Femme bookend: Dublin tale of double trouble
The Big Novel
Filmmaker Neil Jordan returns to his first trade -- writing -- with Mistaken, a kind of Irish Double Life of Veronique, about Kevin Thunder and Gerald Spain, so alike that they mistake themselves for each other.
One is a Belvedere boy, a shoplifter and general messer; the other lives in Dracula's house, once the home of Bram Stoker. As they grow up they feed on each other's lives until, in middle age, one is a geeky starveling, the other a fat and famous novelist.
And the writing? Very '60s, with that air of dreamy distance and dank Dublinness that was the trademark of the generation. It's lovely rich prose, with a desultory story that plaits in and out of the two lives, using the details of the city as sauce for the tiny chapters of perfectly formed story.
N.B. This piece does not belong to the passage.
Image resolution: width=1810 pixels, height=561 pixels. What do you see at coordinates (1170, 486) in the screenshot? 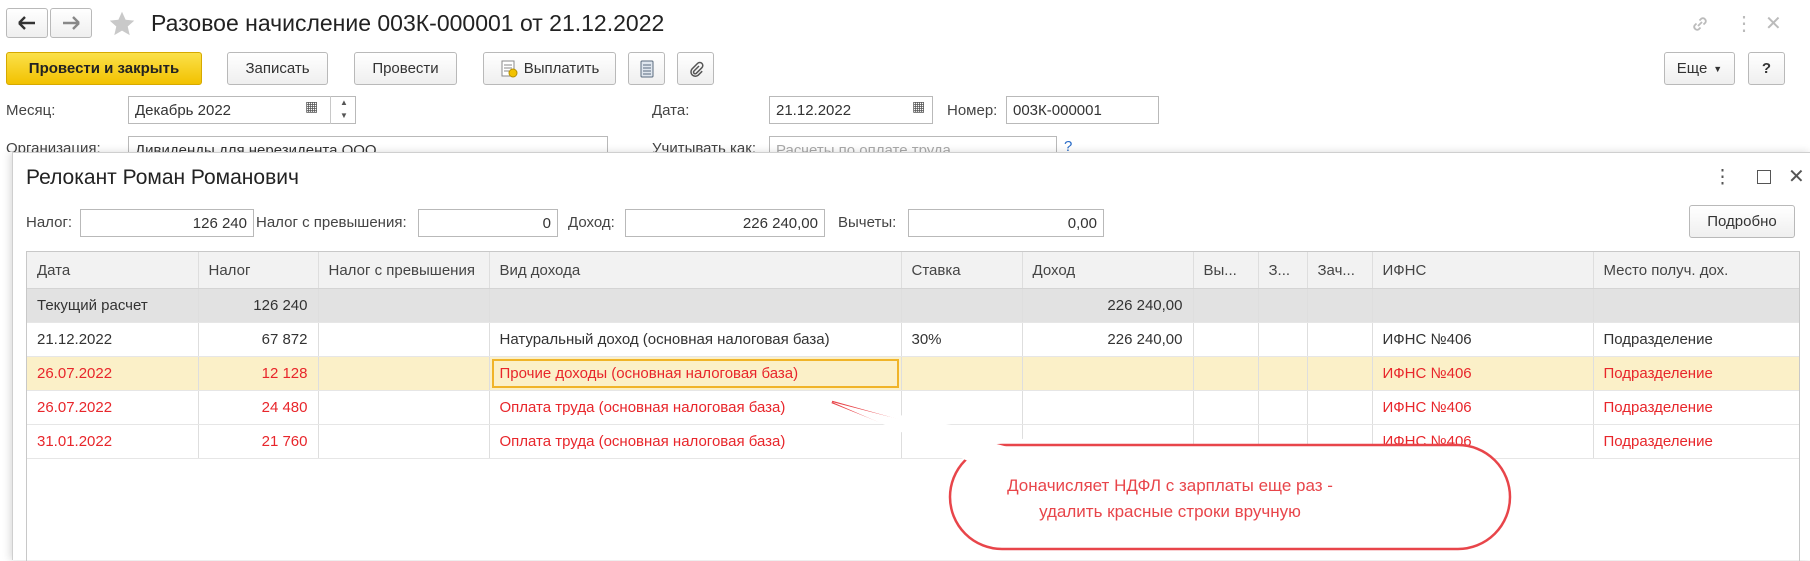
I see `annotation-line-1: Доначисляет НДФЛ с зарплаты еще раз -` at bounding box center [1170, 486].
If you'd like to spend some time with the bad fairies in doubling Dublin, dive right in.
We are at the heart of Celtic Tigerland in Love is the Reason by Mary Malone.
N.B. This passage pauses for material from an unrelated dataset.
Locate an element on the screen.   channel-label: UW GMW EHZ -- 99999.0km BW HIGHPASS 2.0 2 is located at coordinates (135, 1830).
Publisher Poolbeg is back on form with this crisply written chicky thriller about a house fire, the series of mysteries it reveals, and greed.
In New York, tasty Matt Ardle is riotously happy with his fragile girlfriend -- until she goes missing, and he can't find out why. In Crosshaven, Matt's parents' house goes up in smoke -- and the Garda suspect arson and a link to a Revenue scam.
Everyone has crooked secrets, everywhere there are streams of corruption undermining truth and honesty.
The story rackets on at a thundering pace, and is full of satisfyingly tangled ethical issues and horrid villains.
The Big Non-Fiction
"People on the board loved the culture within the bank, they would get presentations and go 'Jesus Christ'," says Seanie Fitz in The FitzPatrick Tapes (Tom Lyons and Brian Carey, Penguin).
People still say that -- especially while reading the horror/comedy hit, a series of interviews with former Anglo-Irish Bank chairman Sean FitzPatrick.
Read about Seanie's July 2008 golf outing in Druids Glen with Brian Cowen: "We didn't discuss the bank crisis." And the crash that started with the property market unravelling, continued on to Sean FitzPatrick's arrest and questioning, and culminated with -- well, there's the question. If you're already grinding your teeth with rage, don't read this book. It'll only upset you.